SET PROBLEM => Can you give the data below again, from its start through the line containing "Action: click(x=596, y=282)", with "GUI agent" switched to "GUI assistant" and nothing else changed?

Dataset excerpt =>
◇ ◇ ◇ ◇

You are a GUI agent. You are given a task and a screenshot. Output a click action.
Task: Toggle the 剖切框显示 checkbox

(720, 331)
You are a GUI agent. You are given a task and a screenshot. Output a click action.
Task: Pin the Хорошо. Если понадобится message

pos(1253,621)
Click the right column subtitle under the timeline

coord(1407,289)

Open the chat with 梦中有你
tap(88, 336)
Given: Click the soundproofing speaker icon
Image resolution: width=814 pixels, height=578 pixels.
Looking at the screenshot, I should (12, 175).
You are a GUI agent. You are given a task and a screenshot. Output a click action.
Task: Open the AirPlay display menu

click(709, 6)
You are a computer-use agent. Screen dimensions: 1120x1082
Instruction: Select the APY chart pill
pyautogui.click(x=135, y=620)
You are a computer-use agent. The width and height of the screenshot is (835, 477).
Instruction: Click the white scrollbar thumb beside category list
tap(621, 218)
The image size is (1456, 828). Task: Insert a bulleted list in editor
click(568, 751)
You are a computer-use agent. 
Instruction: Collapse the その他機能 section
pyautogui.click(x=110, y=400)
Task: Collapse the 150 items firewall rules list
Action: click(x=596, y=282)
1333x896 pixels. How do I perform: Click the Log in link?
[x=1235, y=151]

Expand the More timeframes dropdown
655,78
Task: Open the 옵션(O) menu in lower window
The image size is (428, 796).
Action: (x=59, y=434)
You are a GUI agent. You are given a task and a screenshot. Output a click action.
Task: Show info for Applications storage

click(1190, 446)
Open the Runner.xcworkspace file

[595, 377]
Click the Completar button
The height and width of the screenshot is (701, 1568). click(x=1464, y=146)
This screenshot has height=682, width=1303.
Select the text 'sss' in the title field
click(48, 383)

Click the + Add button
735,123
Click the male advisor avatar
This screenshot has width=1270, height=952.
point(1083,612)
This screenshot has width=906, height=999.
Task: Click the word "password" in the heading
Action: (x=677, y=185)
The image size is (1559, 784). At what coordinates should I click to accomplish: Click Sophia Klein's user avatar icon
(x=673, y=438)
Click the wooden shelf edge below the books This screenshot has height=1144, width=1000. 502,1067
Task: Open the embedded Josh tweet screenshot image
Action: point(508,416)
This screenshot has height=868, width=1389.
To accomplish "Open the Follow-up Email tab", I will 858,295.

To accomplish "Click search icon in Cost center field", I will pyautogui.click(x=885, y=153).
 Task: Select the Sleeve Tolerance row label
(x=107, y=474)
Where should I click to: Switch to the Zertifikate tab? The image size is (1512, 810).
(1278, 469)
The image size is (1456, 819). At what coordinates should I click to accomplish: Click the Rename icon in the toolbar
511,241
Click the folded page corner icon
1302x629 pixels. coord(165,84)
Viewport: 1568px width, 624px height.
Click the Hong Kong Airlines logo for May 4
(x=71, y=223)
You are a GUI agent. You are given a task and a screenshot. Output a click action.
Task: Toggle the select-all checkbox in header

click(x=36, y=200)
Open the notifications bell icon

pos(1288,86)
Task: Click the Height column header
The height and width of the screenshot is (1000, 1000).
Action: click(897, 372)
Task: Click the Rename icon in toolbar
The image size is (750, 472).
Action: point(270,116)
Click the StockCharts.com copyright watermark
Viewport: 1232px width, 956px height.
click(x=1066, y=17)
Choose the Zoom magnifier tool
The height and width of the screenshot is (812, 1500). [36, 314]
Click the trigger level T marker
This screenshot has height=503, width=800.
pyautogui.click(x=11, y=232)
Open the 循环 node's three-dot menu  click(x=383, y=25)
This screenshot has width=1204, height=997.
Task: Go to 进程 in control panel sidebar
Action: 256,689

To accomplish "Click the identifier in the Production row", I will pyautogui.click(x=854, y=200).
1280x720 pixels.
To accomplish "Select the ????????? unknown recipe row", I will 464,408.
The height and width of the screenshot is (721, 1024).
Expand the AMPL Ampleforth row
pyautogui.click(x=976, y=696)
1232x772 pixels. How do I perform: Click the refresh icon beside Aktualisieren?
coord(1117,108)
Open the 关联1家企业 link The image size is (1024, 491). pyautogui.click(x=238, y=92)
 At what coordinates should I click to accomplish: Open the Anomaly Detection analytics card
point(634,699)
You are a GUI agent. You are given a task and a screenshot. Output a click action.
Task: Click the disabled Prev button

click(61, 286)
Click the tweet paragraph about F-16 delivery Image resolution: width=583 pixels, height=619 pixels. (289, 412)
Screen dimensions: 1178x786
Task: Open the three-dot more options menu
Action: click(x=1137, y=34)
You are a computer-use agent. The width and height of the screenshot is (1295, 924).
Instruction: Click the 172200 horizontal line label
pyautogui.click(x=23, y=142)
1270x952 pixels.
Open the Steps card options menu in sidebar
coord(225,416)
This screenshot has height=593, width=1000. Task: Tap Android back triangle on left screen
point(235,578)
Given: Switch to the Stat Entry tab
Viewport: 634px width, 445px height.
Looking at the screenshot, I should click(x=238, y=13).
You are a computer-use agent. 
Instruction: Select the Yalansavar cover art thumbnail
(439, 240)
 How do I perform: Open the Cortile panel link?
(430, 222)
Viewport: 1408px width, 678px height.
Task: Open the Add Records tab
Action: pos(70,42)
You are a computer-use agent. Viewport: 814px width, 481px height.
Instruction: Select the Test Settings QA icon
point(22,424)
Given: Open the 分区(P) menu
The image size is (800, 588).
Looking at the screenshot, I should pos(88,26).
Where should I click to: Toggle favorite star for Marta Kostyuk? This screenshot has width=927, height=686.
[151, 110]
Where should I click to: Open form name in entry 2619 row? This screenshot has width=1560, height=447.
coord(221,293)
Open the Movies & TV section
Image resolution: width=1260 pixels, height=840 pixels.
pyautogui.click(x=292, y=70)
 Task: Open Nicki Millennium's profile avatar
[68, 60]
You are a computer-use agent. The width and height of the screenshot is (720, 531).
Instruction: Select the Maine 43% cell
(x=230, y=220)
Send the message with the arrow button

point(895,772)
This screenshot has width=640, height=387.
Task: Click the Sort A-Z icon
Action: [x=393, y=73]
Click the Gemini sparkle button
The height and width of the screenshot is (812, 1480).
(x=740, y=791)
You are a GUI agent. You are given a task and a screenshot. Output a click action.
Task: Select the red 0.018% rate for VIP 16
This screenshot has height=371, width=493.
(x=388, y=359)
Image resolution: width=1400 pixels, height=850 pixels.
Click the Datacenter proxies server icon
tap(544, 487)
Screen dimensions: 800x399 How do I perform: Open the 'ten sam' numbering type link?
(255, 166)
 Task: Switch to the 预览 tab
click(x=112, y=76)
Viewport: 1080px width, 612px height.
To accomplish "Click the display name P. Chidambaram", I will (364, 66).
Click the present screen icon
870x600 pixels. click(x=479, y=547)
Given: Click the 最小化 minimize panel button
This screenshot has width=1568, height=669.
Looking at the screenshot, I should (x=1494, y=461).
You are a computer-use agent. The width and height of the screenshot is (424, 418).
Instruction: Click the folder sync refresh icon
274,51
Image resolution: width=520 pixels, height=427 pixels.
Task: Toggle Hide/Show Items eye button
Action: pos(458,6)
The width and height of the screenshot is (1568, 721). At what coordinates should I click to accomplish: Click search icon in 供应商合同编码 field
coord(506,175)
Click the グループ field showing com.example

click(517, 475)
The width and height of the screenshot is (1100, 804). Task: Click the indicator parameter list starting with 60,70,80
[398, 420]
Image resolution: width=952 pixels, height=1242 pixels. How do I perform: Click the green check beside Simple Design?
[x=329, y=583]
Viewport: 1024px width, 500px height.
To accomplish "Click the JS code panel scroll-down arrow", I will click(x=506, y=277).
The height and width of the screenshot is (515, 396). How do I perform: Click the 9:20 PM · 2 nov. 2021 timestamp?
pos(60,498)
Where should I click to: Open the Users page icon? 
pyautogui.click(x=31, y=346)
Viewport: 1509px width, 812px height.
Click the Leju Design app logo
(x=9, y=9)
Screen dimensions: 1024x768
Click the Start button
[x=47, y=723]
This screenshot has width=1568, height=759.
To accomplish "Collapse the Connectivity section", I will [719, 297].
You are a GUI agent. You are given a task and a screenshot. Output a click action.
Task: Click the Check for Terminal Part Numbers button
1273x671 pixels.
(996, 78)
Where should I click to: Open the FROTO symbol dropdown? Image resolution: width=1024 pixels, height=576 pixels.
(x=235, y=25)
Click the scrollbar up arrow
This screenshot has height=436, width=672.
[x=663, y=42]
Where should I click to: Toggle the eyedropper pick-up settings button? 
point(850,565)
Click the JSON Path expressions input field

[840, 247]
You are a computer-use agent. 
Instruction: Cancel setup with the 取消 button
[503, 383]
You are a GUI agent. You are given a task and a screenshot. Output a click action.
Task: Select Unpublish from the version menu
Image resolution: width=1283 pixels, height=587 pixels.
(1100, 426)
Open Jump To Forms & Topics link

◇ ◇ ◇ ◇

WRITTEN RESPONSE =>
You are a GUI assistant. You are given a task and a screenshot. Output a click action.
Task: Toggle the 剖切框显示 checkbox

(720, 331)
You are a GUI assistant. You are given a task and a screenshot. Output a click action.
Task: Pin the Хорошо. Если понадобится message

pos(1253,621)
Click the right column subtitle under the timeline

coord(1407,289)

Open the chat with 梦中有你
tap(88, 336)
Given: Click the soundproofing speaker icon
Image resolution: width=814 pixels, height=578 pixels.
Looking at the screenshot, I should (12, 175).
You are a GUI assistant. You are given a task and a screenshot. Output a click action.
Task: Open the AirPlay display menu

click(709, 6)
You are a computer-use agent. Screen dimensions: 1120x1082
Instruction: Select the APY chart pill
pyautogui.click(x=135, y=620)
You are a computer-use agent. The width and height of the screenshot is (835, 477).
Instruction: Click the white scrollbar thumb beside category list
tap(621, 218)
The image size is (1456, 828). Task: Insert a bulleted list in editor
click(568, 751)
You are a computer-use agent. 
Instruction: Collapse the その他機能 section
pyautogui.click(x=110, y=400)
Task: Collapse the 150 items firewall rules list
Action: click(x=596, y=282)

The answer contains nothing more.